Keywords: Differential Privacy, Generative Models, Black-Box Membership Inference Attack, Quantitative Gaussianization, Loss Path Kernels
TL;DR: We show that DP–SGD stability and latent Gaussian randomness combine to give tighter, dimension-aware privacy guarantees for black-box generative models than worst-case DP accounting.
Abstract: Black-box differentially private generative models often appears more private than worst-case accounting suggests, leaving a gap between formal Differential Privacy (DP) budgets and the observed weakness of membership inference attacks.
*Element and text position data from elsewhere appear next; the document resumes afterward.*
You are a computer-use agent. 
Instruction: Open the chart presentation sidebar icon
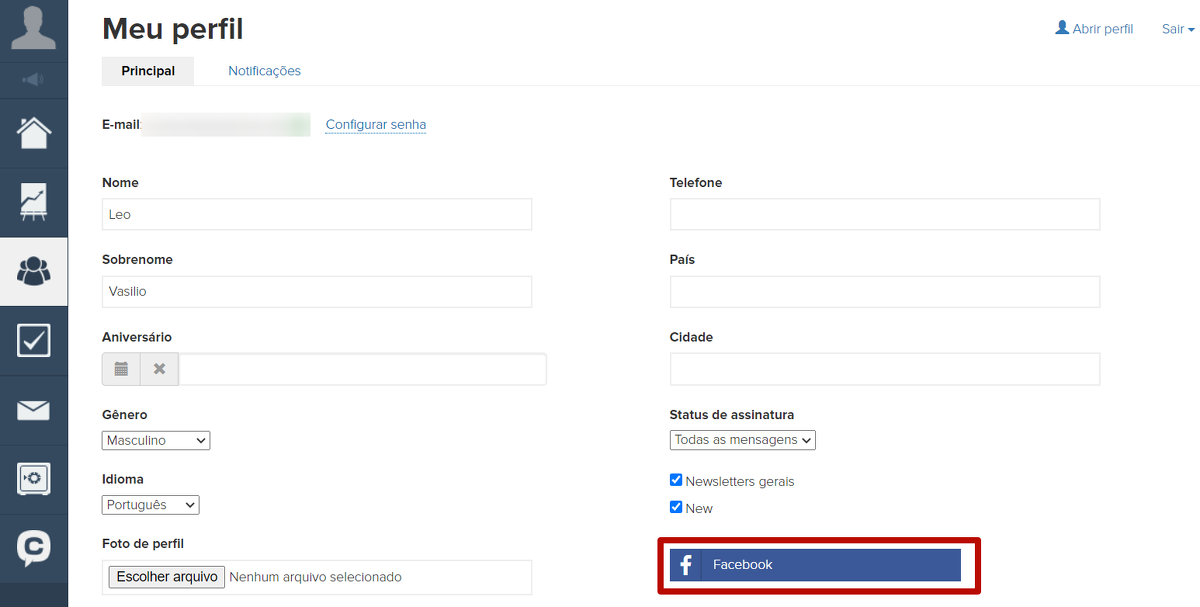[x=34, y=202]
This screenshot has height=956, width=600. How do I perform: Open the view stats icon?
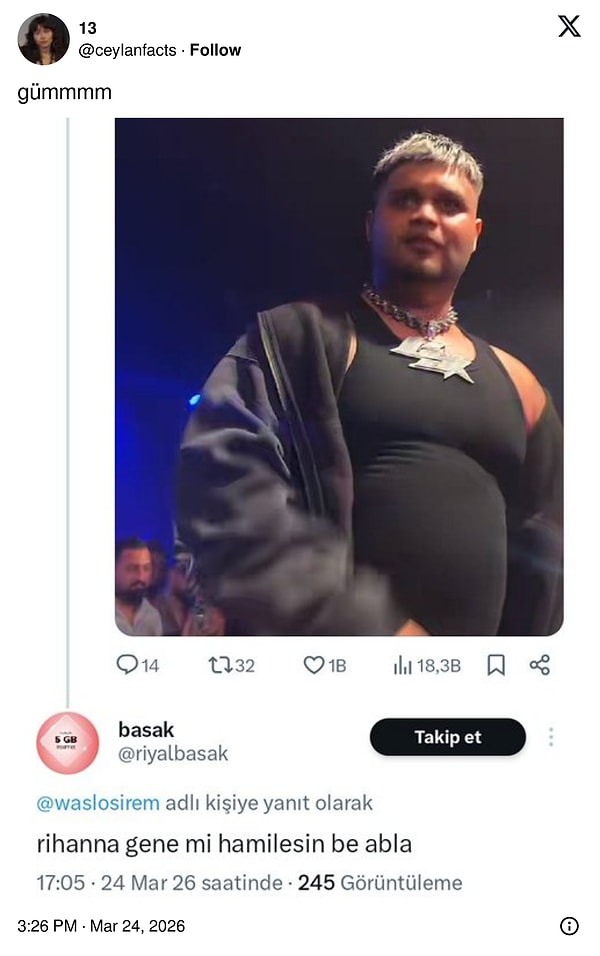coord(403,665)
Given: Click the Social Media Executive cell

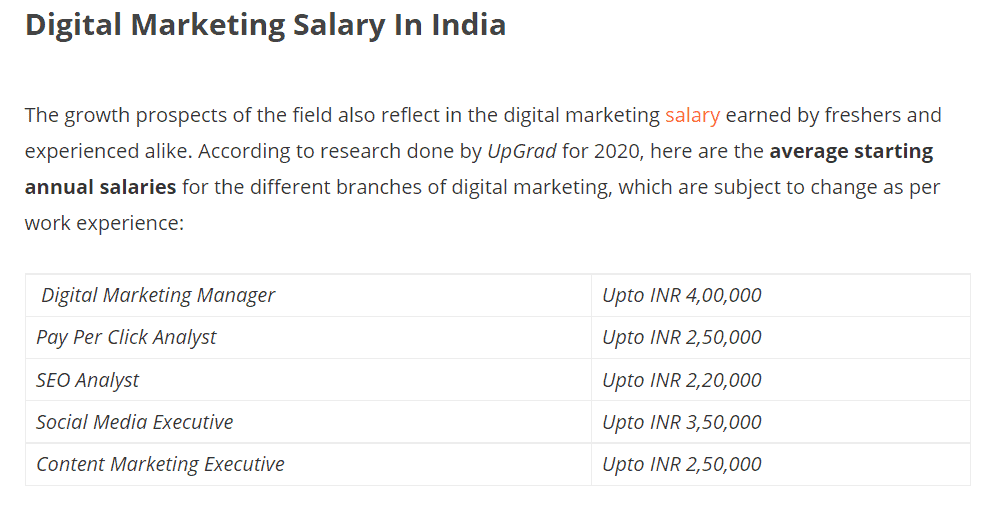Looking at the screenshot, I should [308, 422].
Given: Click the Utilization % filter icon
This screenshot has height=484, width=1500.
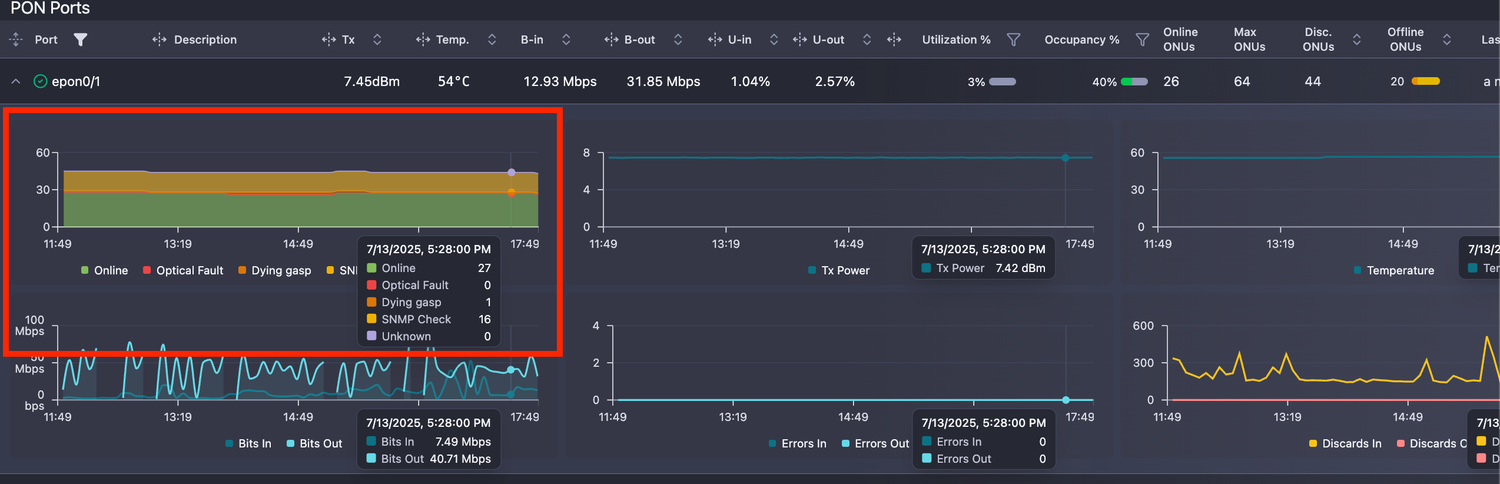Looking at the screenshot, I should 1013,40.
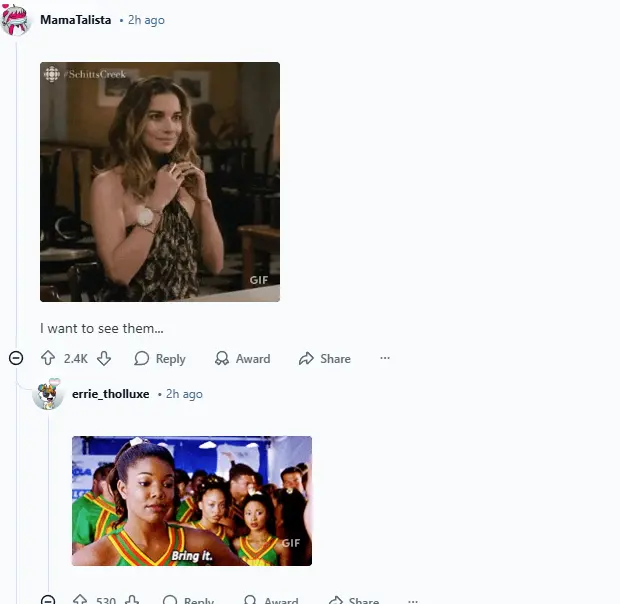
Task: Upvote MamaTalista's comment
Action: coord(48,358)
We address this gap from a test-centric $f$-DP perspective. On the training side, we show that Differentially Private Stochastic Gradient Descent (DP--SGD) provides function-level stability, which can be quantified through loss-path kernels rather than parameter proximity. On the sampling side, the high-dimensional latent randomness of modern generators yields approximate Gaussian behavior, enabling a clean reduction to Gaussian DP. Combining these ingredients gives an effective signal parameter with small slack. The resulting envelopes predict that black-box distinguishability decreases with dataset size and effective latent dimension, and grows only sublinearly across multiple releases, while leaving formal DP budgets unchanged. Simulations and empirical tests confirm these predictions and align with observed attack performance, suggesting that our framework offers a practical and conservative tool for auditing the privacy of DP-trained generative models.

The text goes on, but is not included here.